◆ Problem to solve
Scan the entries below and give the number of lines containing "computer", with no accompanying words.

◆ Provided material
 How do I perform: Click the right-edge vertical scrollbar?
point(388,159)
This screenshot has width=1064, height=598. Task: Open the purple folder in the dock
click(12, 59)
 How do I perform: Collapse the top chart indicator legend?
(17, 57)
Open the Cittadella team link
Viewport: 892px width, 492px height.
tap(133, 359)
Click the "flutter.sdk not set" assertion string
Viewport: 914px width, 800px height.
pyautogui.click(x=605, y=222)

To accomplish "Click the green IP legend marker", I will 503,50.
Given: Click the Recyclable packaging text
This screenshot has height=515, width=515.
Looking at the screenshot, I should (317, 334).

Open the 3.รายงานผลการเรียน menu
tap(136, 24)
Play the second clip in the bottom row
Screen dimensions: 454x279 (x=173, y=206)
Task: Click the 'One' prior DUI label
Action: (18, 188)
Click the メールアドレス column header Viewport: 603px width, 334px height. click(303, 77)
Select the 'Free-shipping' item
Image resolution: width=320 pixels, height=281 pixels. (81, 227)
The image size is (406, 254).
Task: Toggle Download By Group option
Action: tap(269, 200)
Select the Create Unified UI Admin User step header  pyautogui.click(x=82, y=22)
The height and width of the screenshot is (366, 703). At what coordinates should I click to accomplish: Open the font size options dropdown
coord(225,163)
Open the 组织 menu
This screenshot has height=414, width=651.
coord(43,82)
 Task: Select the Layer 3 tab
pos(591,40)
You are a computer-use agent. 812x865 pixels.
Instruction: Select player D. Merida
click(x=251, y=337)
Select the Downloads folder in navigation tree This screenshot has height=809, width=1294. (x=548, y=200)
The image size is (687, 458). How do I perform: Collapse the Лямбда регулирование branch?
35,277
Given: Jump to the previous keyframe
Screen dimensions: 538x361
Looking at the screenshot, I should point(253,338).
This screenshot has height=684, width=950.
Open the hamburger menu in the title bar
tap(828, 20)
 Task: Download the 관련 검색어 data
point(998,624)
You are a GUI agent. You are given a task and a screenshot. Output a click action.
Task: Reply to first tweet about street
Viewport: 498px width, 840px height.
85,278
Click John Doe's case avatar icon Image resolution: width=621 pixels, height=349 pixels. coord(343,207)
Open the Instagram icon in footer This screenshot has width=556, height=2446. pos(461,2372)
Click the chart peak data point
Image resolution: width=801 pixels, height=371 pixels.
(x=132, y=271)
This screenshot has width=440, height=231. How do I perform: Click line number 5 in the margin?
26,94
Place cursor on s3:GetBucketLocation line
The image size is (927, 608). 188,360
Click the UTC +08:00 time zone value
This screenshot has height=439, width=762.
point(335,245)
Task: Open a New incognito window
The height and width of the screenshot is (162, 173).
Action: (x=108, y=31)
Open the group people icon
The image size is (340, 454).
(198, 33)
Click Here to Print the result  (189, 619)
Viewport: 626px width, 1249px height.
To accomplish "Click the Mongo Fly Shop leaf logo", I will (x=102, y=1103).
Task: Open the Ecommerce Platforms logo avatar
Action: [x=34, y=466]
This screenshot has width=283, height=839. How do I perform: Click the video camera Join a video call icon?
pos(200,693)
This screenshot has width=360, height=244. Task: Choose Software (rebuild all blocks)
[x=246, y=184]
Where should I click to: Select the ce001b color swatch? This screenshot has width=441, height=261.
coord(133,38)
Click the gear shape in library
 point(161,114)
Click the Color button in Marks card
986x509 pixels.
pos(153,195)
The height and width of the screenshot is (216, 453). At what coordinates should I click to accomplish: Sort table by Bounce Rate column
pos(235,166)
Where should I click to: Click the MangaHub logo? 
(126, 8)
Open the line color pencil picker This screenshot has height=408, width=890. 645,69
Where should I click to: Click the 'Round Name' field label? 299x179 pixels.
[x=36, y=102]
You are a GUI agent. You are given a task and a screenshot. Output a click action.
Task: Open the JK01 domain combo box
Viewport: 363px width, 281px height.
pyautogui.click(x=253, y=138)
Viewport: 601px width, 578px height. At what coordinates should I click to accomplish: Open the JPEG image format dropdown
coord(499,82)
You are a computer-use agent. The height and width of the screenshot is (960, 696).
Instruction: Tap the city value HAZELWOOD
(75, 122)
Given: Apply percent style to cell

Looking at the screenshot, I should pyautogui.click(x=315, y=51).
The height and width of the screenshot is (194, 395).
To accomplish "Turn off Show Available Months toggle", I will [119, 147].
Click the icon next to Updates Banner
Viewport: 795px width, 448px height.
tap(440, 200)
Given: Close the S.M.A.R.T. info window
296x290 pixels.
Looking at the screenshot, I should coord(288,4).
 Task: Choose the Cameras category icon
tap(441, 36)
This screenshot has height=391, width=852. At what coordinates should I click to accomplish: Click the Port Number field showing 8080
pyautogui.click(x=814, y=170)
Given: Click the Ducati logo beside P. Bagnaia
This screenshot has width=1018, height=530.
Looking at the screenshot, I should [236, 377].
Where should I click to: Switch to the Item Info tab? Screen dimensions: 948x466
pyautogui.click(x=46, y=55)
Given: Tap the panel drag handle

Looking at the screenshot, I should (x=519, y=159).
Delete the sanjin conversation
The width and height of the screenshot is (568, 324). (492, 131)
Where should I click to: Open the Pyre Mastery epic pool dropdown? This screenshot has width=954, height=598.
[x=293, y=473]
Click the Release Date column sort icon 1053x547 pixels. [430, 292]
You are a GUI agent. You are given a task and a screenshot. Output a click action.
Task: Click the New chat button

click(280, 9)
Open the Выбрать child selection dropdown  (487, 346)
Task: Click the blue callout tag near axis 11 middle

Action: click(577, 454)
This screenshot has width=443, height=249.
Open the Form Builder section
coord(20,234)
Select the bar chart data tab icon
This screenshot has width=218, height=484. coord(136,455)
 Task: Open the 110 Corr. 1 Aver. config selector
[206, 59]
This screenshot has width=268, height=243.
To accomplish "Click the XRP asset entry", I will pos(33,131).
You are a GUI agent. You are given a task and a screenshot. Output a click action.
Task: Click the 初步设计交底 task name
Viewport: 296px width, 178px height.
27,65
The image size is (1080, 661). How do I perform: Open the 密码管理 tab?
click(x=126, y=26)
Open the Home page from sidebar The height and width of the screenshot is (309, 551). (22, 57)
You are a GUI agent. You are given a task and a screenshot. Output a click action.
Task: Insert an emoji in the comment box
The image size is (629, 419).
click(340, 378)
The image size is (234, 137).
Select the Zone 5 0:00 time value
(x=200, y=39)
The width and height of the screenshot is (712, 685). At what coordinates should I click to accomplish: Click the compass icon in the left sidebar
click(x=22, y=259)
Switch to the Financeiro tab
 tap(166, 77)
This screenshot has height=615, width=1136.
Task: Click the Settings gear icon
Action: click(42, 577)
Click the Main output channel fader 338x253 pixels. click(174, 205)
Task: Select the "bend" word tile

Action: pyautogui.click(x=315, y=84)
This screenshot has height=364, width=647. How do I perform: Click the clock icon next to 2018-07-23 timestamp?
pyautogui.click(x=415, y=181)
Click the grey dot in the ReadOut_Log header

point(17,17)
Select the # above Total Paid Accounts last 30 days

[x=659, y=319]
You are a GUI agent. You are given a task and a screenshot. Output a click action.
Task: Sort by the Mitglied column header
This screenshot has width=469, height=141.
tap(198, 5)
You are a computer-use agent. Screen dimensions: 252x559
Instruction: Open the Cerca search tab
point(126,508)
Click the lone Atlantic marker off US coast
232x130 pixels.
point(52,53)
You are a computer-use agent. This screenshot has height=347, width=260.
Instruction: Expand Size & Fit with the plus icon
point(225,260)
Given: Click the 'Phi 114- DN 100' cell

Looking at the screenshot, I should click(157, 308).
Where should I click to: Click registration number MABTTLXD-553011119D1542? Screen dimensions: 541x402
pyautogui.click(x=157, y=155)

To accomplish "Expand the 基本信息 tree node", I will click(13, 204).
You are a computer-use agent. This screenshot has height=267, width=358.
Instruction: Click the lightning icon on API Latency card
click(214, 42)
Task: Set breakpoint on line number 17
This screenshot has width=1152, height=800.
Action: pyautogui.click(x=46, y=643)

◆ Answer to this task
5